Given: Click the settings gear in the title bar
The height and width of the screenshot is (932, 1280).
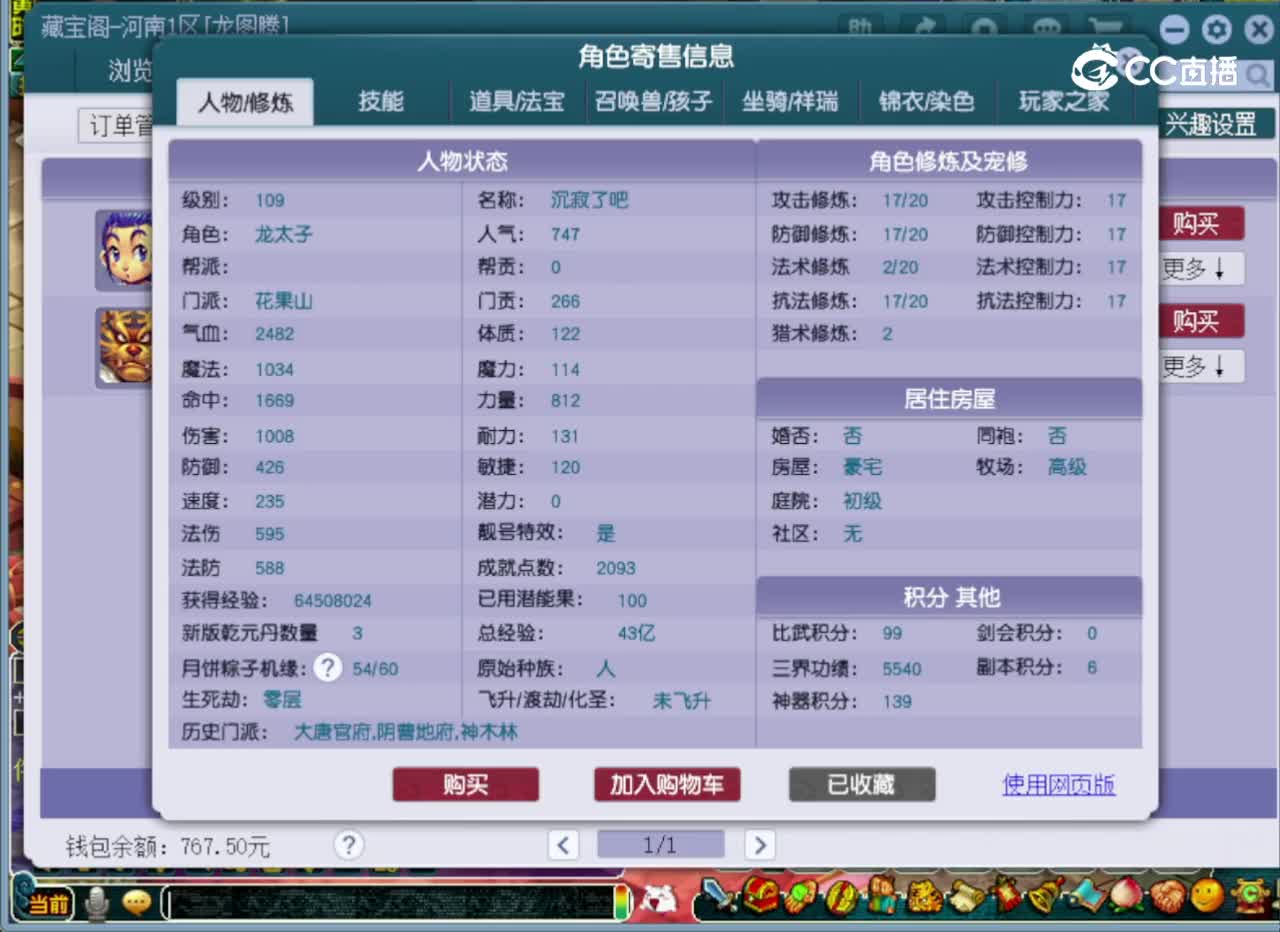Looking at the screenshot, I should click(1216, 30).
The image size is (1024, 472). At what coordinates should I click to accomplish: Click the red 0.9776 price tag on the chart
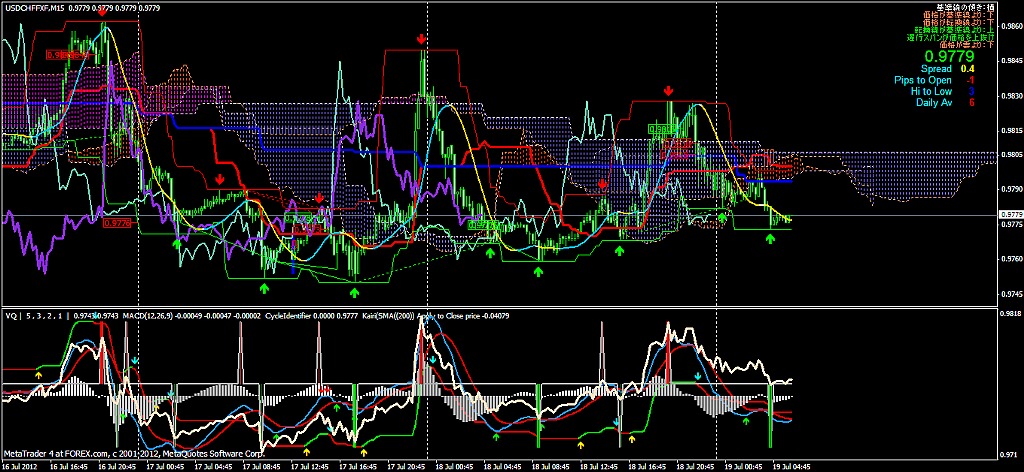tap(117, 224)
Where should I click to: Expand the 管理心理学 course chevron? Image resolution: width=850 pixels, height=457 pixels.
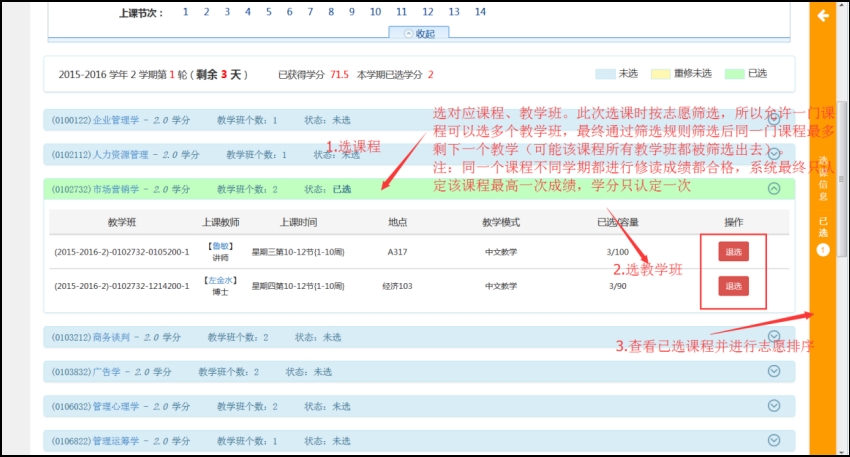point(773,405)
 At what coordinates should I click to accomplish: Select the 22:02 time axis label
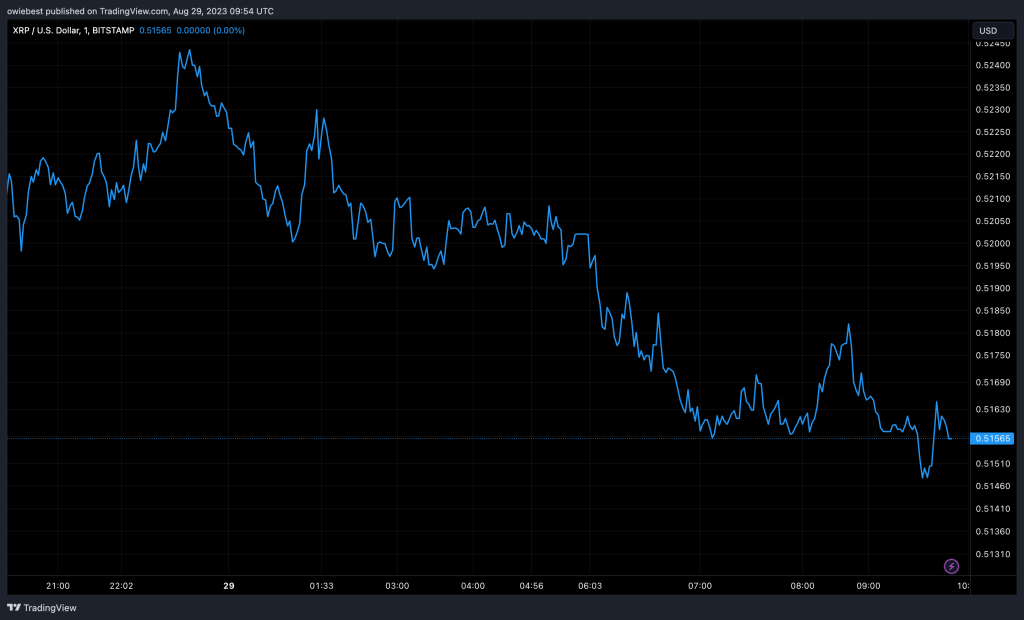point(122,585)

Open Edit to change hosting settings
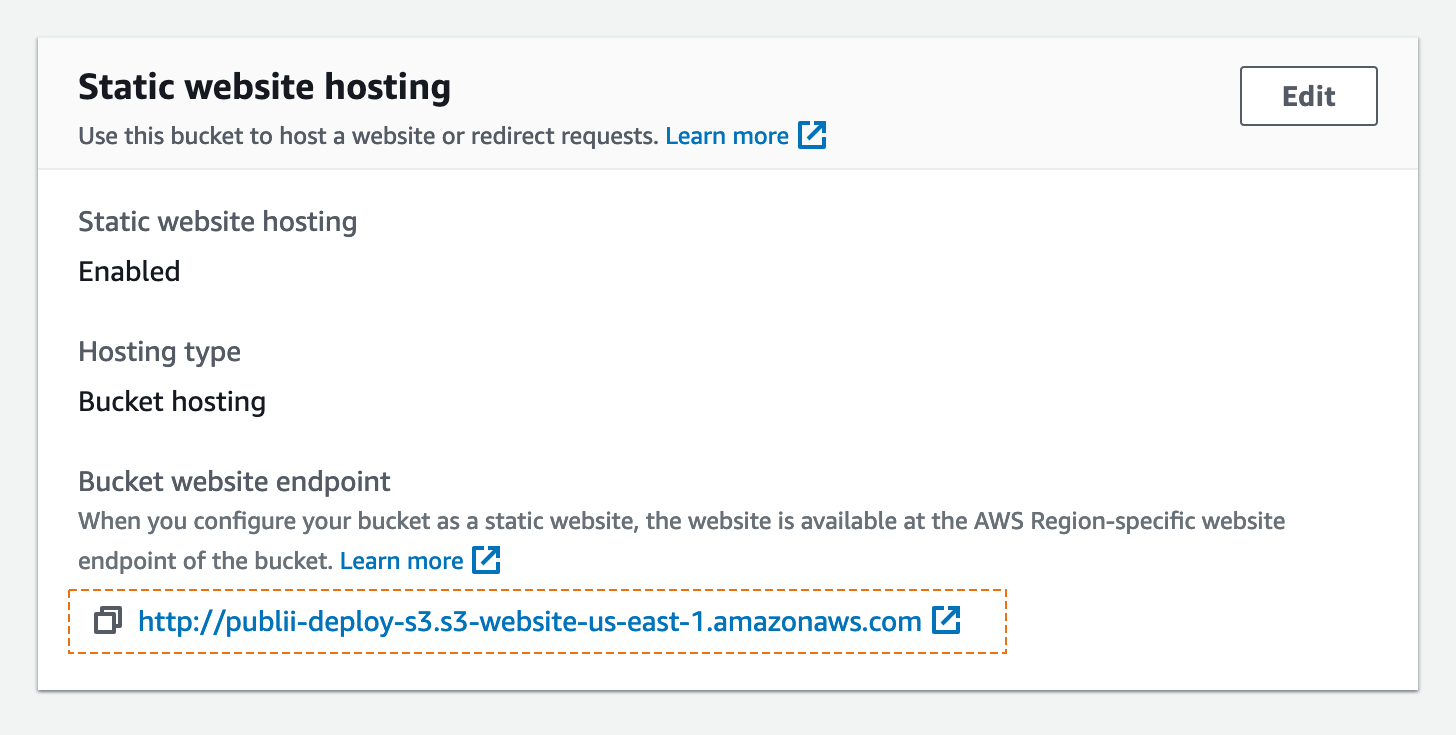tap(1308, 95)
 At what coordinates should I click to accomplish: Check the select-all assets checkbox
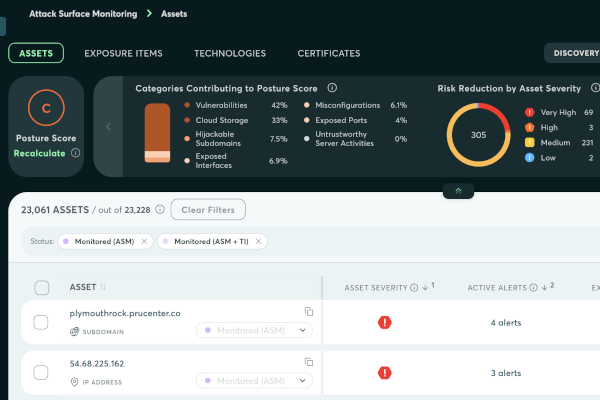click(x=41, y=288)
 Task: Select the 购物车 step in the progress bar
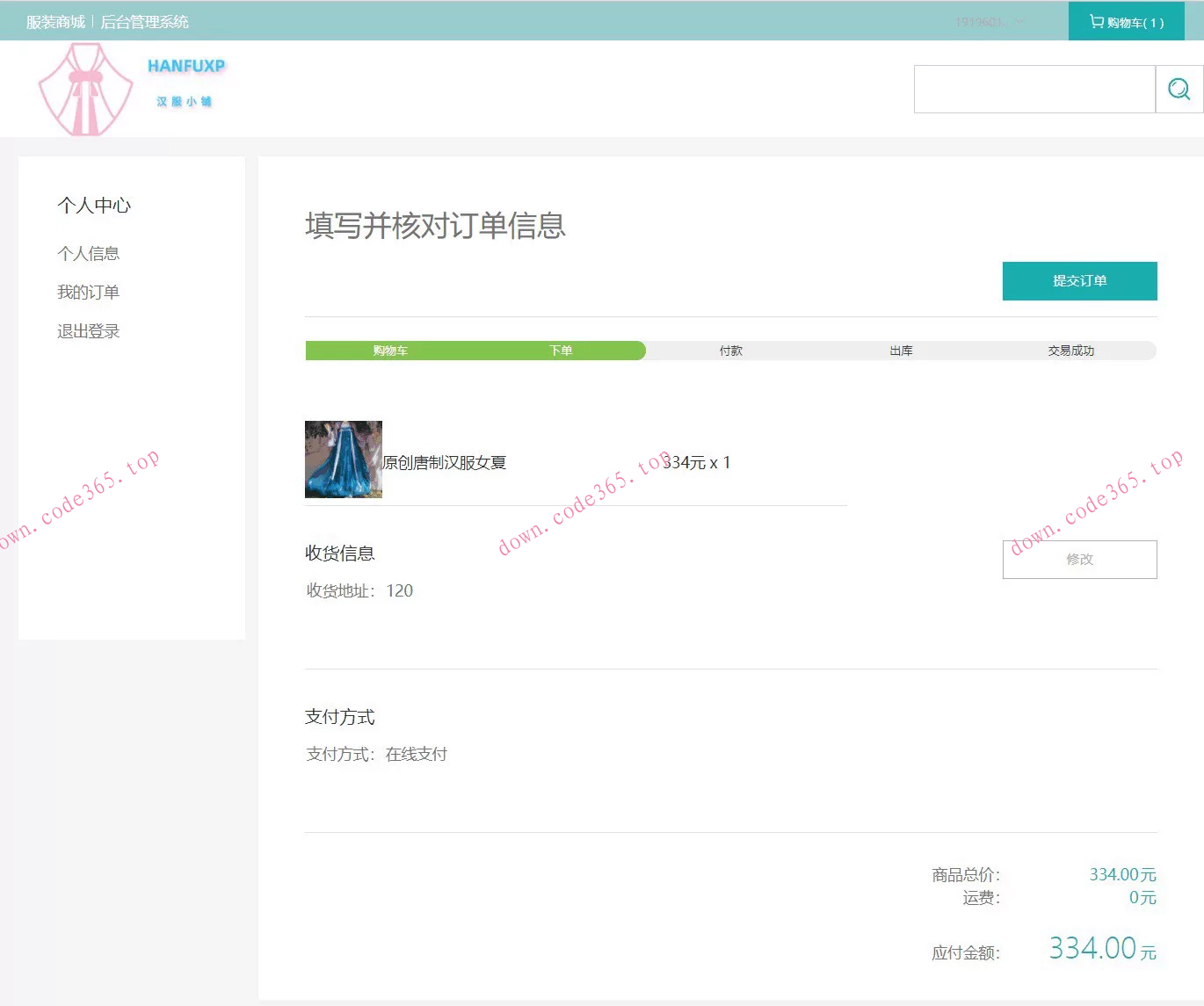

********************

> [PROMPT]: Please give an exact printout of all the records, pictures aside.

> [OUTPUT]:
Given: Click the settings gear in the title bar
The height and width of the screenshot is (932, 1280).
Looking at the screenshot, I should click(1216, 30).
The image size is (1024, 472). At what coordinates should I click to accomplish: Click the red 0.9776 price tag on the chart
tap(117, 224)
Where should I click to: Expand the 管理心理学 course chevron? Image resolution: width=850 pixels, height=457 pixels.
point(773,405)
 At what coordinates should I click to accomplish: Select the 22:02 time axis label
point(122,585)

Open Edit to change hosting settings
tap(1308, 95)
 At what coordinates should I click to accomplish: Check the select-all assets checkbox
click(x=41, y=288)
 Task: Select the 购物车 step in the progress bar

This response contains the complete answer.